> [WORK INSTRUCTION]: In the records below, some lines contain the word "agent". Copy each of them.

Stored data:
"""

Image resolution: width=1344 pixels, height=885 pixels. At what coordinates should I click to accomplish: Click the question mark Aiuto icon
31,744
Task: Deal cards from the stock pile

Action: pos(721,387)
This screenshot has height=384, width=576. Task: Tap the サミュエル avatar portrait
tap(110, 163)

"""
"""

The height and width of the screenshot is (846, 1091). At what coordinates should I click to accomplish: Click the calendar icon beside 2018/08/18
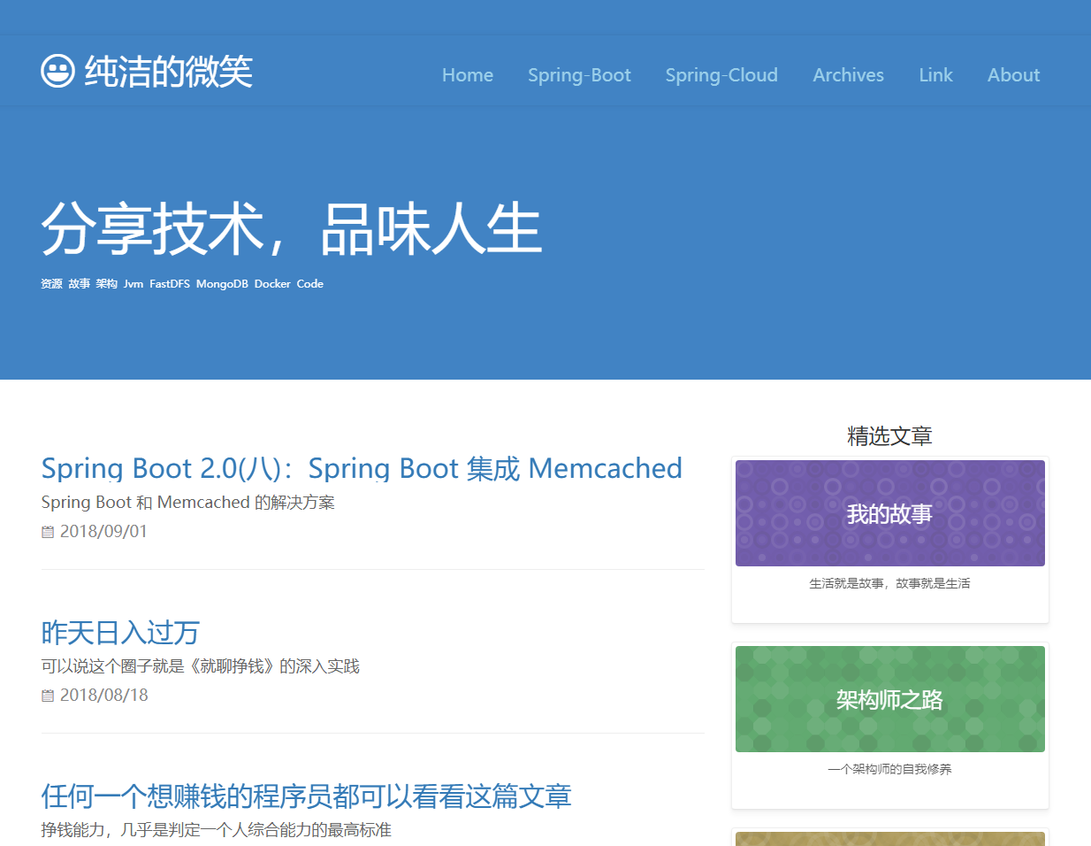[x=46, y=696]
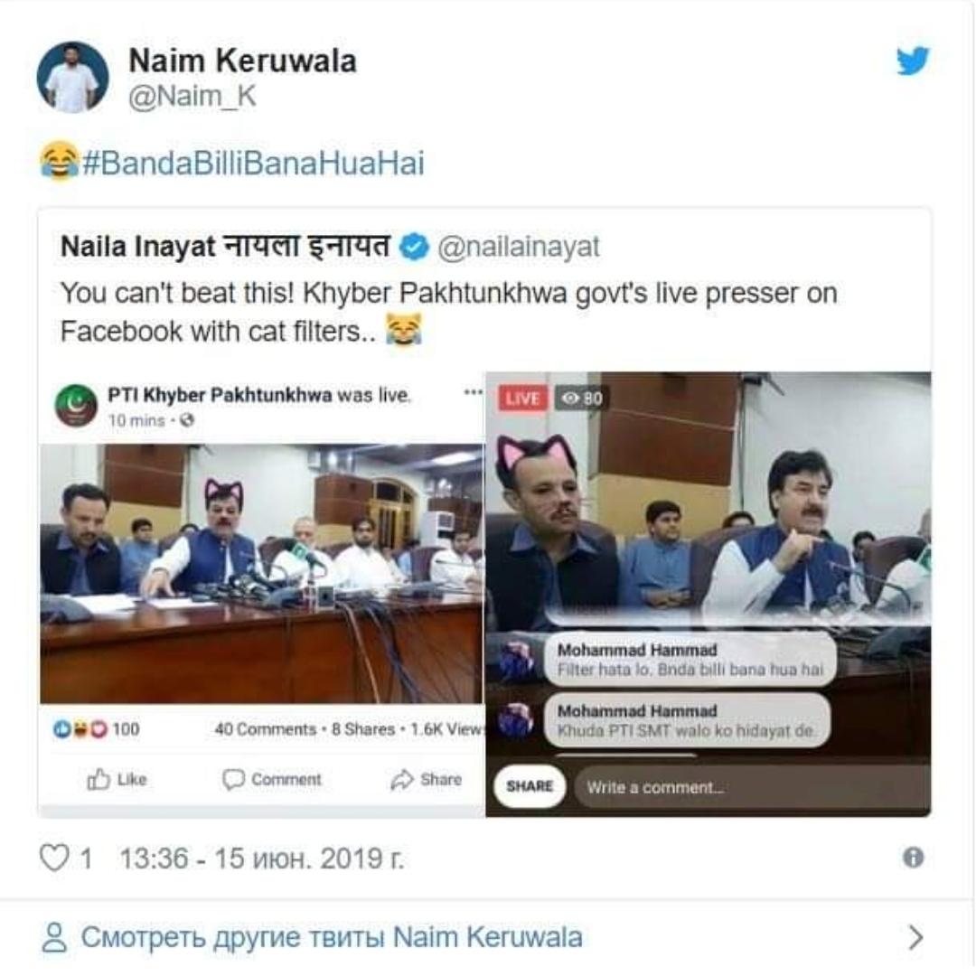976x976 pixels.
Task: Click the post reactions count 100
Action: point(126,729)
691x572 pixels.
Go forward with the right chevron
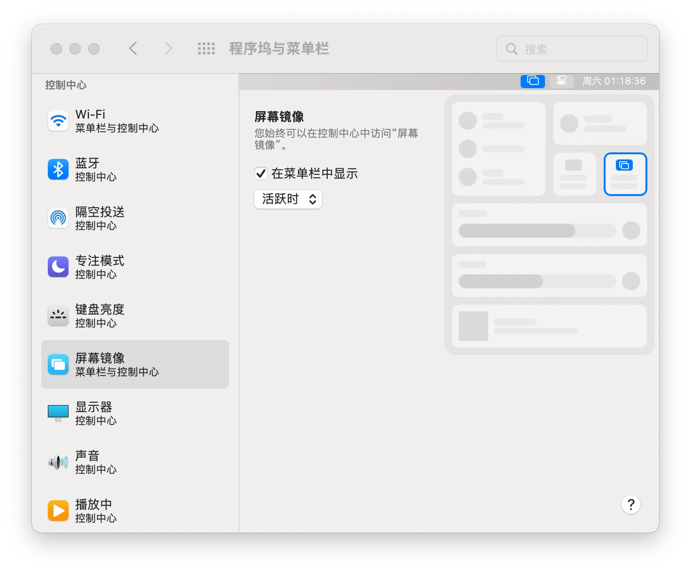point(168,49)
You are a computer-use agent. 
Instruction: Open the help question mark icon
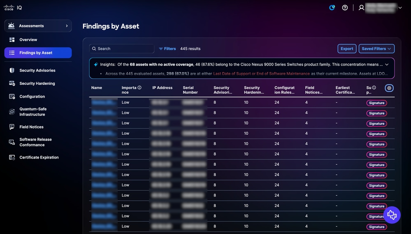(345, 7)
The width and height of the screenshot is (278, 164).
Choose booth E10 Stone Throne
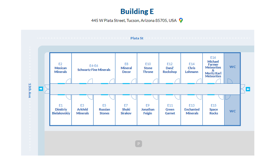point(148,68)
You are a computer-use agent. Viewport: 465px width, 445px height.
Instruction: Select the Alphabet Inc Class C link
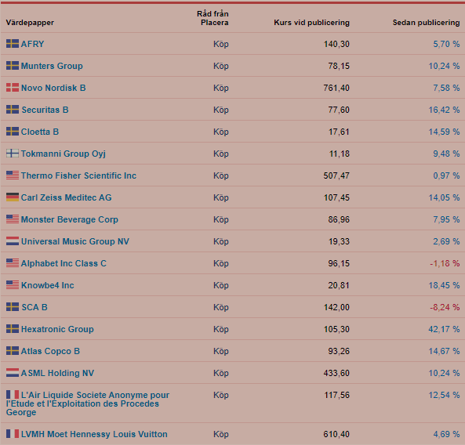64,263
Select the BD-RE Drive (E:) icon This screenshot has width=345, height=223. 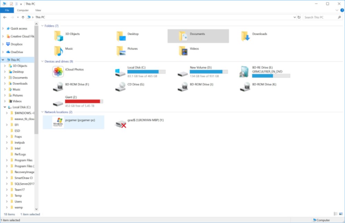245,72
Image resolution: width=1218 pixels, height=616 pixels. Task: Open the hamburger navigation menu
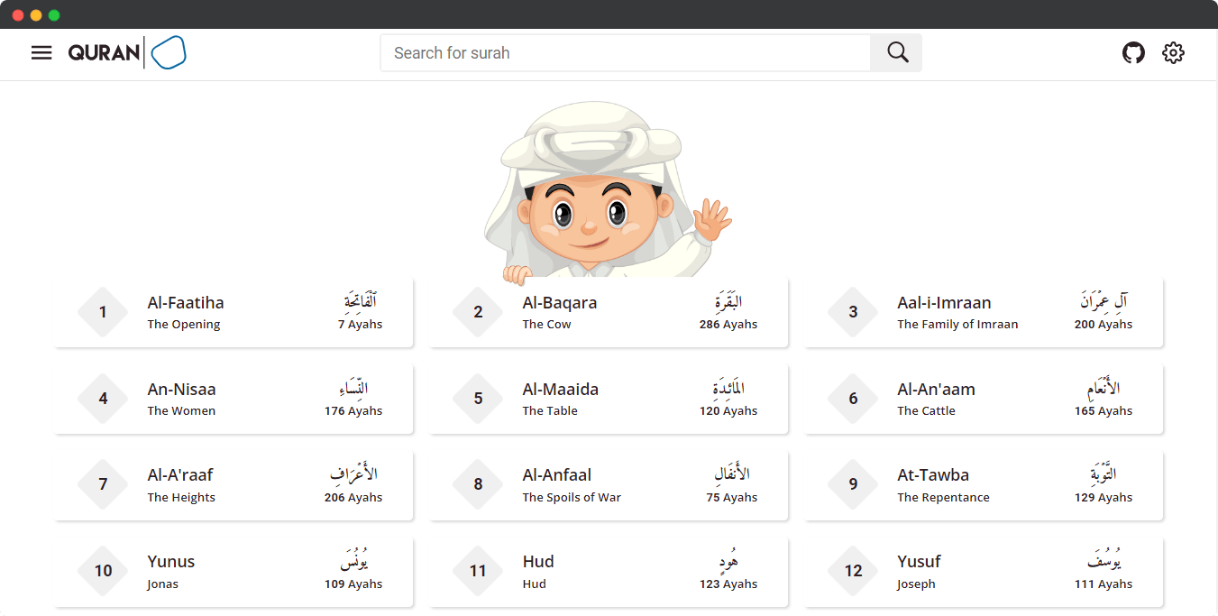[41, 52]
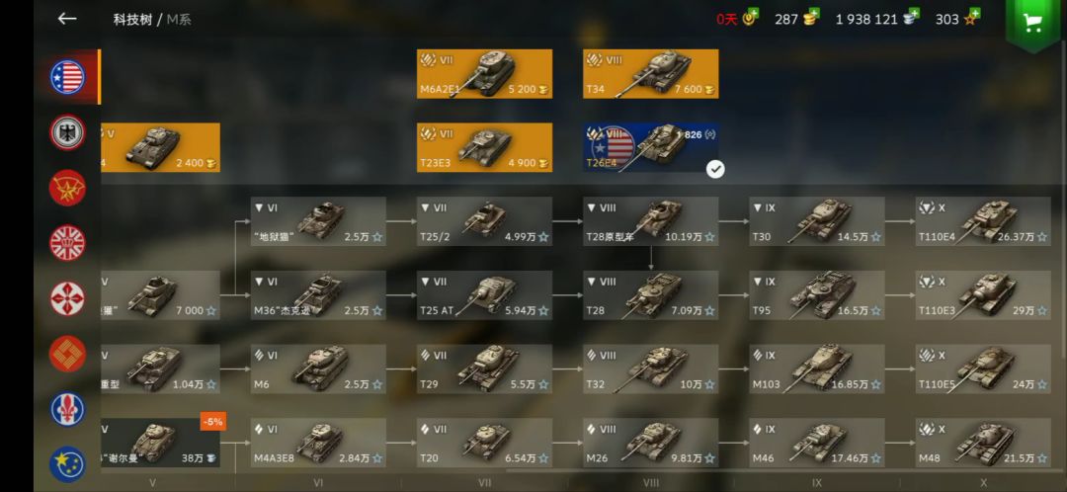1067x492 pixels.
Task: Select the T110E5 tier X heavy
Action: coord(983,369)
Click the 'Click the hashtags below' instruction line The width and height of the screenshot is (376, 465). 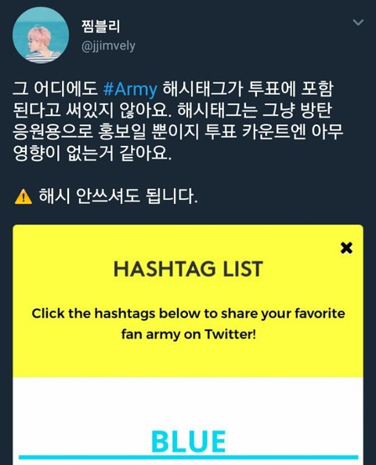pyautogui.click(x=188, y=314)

"""

> [ANSWER SECTION]:
You are a computer-use agent. 
You are a computer-use agent. Viewport: 465px width, 445px height.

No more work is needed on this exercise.